Notes on investment approach to welfare reform

This year I'm looking at how algorithms and the data they process—and by extension, technologies like AI—are used in decision making and how that affects our lives.

One of the first things I'm looking into around this topic is the Australian government's current welfare reform initiative known as the Priority Investment Approach to welfare reform.

Here are some of my notes—I'd love to hear if you have any thoughts. Get in touch.

The initiative comprises two main components.

  1. An actuarial analysis which attempts to value the future cost to tax payers of all people currently on welfare.
  2. A set of yet to be determined interventions proposed and run by the non-government sector aimed at reducing that welfare bill (the $96m Try, Test and Learn Fund).

This whole system is modelled of a similar initiative from New Zealand starting around 2011.

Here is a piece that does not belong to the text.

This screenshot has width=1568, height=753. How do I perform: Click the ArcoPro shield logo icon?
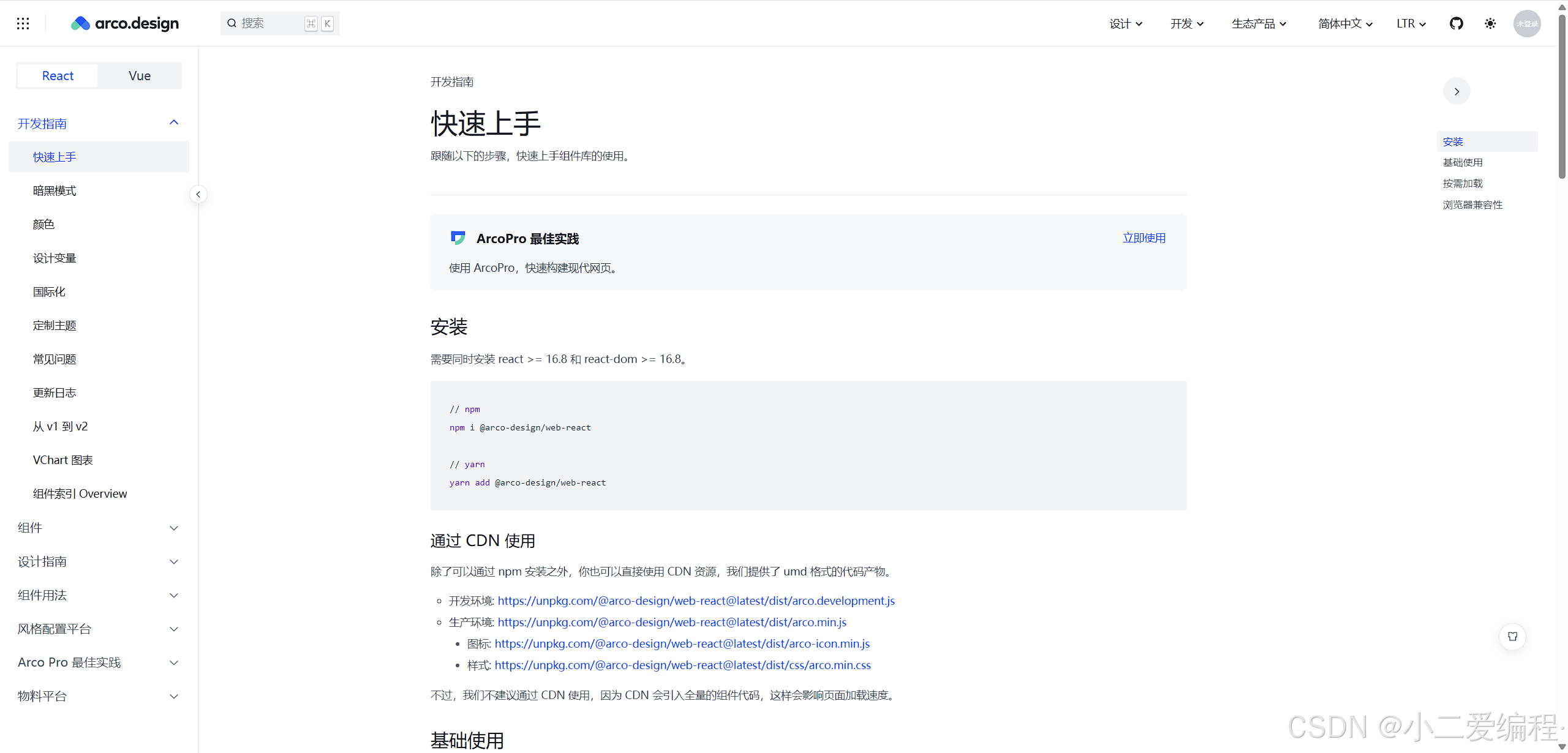pyautogui.click(x=458, y=238)
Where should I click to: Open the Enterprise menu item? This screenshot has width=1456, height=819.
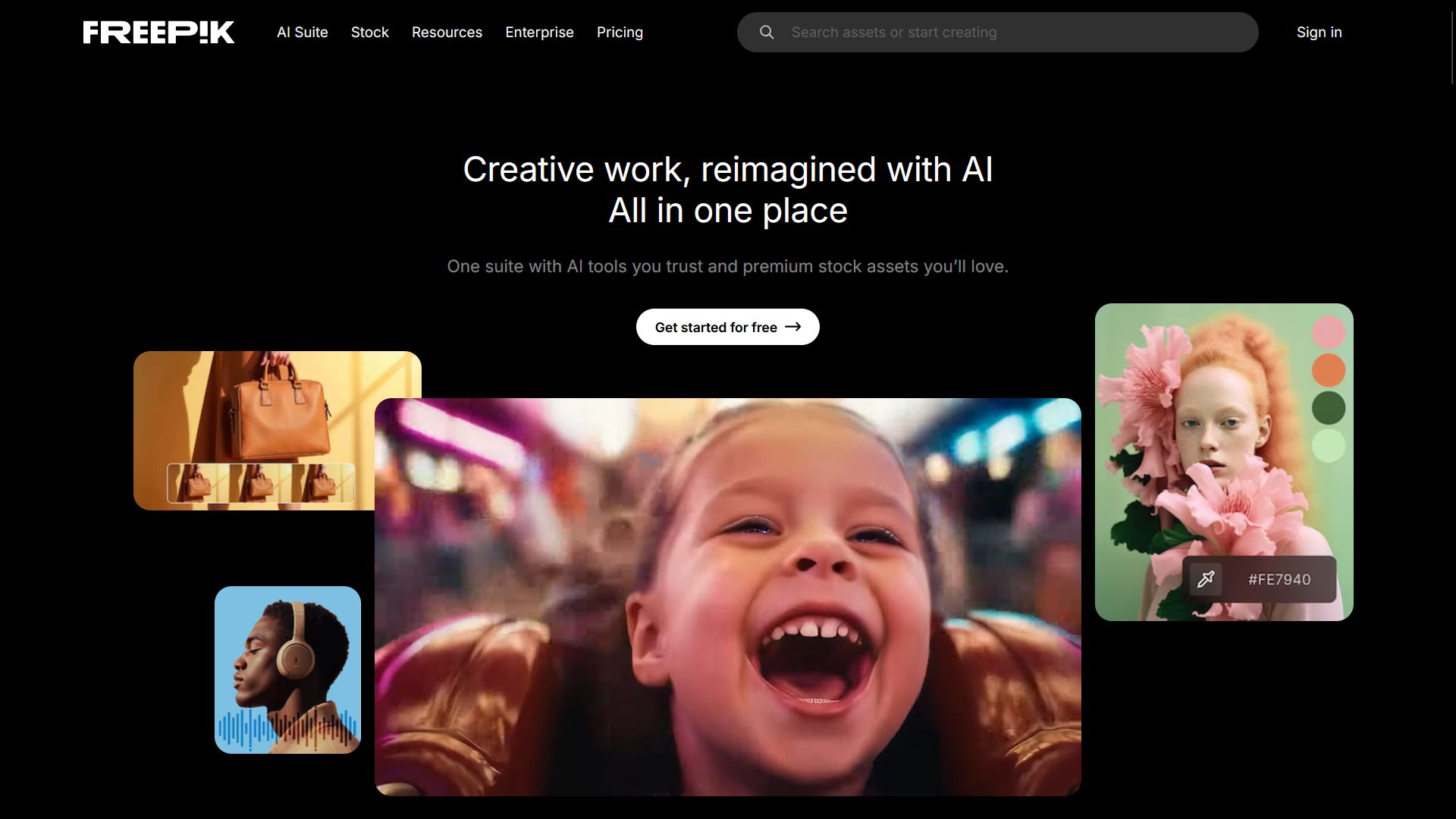click(539, 32)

I'm collecting reading material and press reports relevant to this topic.

Key criticisms

  • The focus on cost (of future welfare) potentially incentivises the wrong things.
  • Bringing down the future cost of welfare—getting people off welfare—is not necessarily synonymous with an improved life.
  • The idea of early intervention and providing more targeted help is at odds with other government policy such as the imposition of a longer waiting period for Newstart.
  • The emphasis on cost skews intervention criteria to younger people and those who are easier to help.
  • A reasonable proportion of benefits (or cost reduction) may accrue to state, territory or local governments and is not necessarily captured by the actuarial analysis which will be used to evaluate success.


  • What are the measures of success and methods used to evaluate programs (see FOI).
  • Are individual outcomes tracked for those in groups targeted by programs?
  • What are some of the perverse incentives which might result?